------ Source data
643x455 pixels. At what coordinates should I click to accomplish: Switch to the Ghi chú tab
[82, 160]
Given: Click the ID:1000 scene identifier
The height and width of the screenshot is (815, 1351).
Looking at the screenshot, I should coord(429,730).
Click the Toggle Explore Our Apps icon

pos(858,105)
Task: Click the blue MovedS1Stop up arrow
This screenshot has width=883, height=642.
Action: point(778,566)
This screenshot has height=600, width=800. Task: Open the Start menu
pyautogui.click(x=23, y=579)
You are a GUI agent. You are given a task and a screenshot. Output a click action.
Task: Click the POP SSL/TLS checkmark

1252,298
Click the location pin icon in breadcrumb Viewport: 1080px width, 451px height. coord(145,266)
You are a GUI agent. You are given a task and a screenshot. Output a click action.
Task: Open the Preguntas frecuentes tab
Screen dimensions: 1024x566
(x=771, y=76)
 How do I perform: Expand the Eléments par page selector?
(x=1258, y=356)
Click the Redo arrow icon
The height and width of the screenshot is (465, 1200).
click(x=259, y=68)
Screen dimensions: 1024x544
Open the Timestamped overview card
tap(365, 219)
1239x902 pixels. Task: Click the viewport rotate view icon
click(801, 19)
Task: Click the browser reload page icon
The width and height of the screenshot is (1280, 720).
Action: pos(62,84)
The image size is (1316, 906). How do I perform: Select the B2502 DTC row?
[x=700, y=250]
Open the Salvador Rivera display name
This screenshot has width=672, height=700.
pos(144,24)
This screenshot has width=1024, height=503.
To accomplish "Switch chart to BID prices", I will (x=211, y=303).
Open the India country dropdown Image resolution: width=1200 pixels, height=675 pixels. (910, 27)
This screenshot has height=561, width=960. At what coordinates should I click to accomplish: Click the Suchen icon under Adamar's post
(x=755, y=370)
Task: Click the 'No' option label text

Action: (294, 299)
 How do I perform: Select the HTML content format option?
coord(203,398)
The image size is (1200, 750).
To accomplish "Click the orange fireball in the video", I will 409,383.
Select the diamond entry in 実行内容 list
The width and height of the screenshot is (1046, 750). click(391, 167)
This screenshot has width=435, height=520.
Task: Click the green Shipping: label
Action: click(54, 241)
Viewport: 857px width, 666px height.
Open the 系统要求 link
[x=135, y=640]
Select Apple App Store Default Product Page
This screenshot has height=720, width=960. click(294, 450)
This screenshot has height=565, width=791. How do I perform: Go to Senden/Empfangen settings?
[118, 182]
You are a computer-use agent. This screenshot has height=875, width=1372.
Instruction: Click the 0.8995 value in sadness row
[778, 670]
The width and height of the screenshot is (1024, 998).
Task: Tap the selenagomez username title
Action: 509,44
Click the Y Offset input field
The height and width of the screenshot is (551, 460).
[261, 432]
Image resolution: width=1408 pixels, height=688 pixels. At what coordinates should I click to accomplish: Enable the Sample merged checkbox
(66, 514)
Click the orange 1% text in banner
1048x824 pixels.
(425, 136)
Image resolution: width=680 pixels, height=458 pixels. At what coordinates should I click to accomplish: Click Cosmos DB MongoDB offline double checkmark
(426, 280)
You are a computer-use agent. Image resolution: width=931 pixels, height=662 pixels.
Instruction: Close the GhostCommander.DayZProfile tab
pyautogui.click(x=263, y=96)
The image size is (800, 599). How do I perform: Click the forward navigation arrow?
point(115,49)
------------
● **Exercise directions**: Word for word, give back the data shown above.

● **Answer box**:
643x455 pixels. At what coordinates should I click to accomplish: Switch to the Ghi chú tab
[82, 160]
Given: Click the ID:1000 scene identifier
The height and width of the screenshot is (815, 1351).
Looking at the screenshot, I should coord(429,730).
Click the Toggle Explore Our Apps icon

pos(858,105)
Task: Click the blue MovedS1Stop up arrow
This screenshot has width=883, height=642.
Action: point(778,566)
This screenshot has height=600, width=800. Task: Open the Start menu
pyautogui.click(x=23, y=579)
You are a GUI agent. You are given a task and a screenshot. Output a click action.
Task: Click the POP SSL/TLS checkmark

1252,298
Click the location pin icon in breadcrumb Viewport: 1080px width, 451px height. coord(145,266)
You are a GUI agent. You are given a task and a screenshot. Output a click action.
Task: Open the Preguntas frecuentes tab
Screen dimensions: 1024x566
(x=771, y=76)
 How do I perform: Expand the Eléments par page selector?
(x=1258, y=356)
Click the Redo arrow icon
The height and width of the screenshot is (465, 1200).
click(x=259, y=68)
Screen dimensions: 1024x544
Open the Timestamped overview card
tap(365, 219)
1239x902 pixels. Task: Click the viewport rotate view icon
click(801, 19)
Task: Click the browser reload page icon
The width and height of the screenshot is (1280, 720).
Action: pos(62,84)
The image size is (1316, 906). How do I perform: Select the B2502 DTC row?
[x=700, y=250]
Open the Salvador Rivera display name
This screenshot has width=672, height=700.
pos(144,24)
This screenshot has width=1024, height=503.
To accomplish "Switch chart to BID prices", I will (x=211, y=303).
Open the India country dropdown Image resolution: width=1200 pixels, height=675 pixels. (910, 27)
This screenshot has height=561, width=960. At what coordinates should I click to accomplish: Click the Suchen icon under Adamar's post
(x=755, y=370)
Task: Click the 'No' option label text

Action: (294, 299)
 How do I perform: Select the HTML content format option?
coord(203,398)
The image size is (1200, 750).
To accomplish "Click the orange fireball in the video", I will 409,383.
Select the diamond entry in 実行内容 list
The width and height of the screenshot is (1046, 750). click(391, 167)
This screenshot has width=435, height=520.
Task: Click the green Shipping: label
Action: click(54, 241)
Viewport: 857px width, 666px height.
Open the 系统要求 link
[x=135, y=640]
Select Apple App Store Default Product Page
This screenshot has height=720, width=960. click(294, 450)
This screenshot has height=565, width=791. How do I perform: Go to Senden/Empfangen settings?
[118, 182]
You are a computer-use agent. This screenshot has height=875, width=1372.
Instruction: Click the 0.8995 value in sadness row
[778, 670]
The width and height of the screenshot is (1024, 998).
Task: Tap the selenagomez username title
Action: 509,44
Click the Y Offset input field
The height and width of the screenshot is (551, 460).
[261, 432]
Image resolution: width=1408 pixels, height=688 pixels. At what coordinates should I click to accomplish: Enable the Sample merged checkbox
(66, 514)
Click the orange 1% text in banner
1048x824 pixels.
(425, 136)
Image resolution: width=680 pixels, height=458 pixels. At what coordinates should I click to accomplish: Click Cosmos DB MongoDB offline double checkmark
(426, 280)
You are a computer-use agent. Image resolution: width=931 pixels, height=662 pixels.
Instruction: Close the GhostCommander.DayZProfile tab
pyautogui.click(x=263, y=96)
The image size is (800, 599). How do I perform: Click the forward navigation arrow?
point(115,49)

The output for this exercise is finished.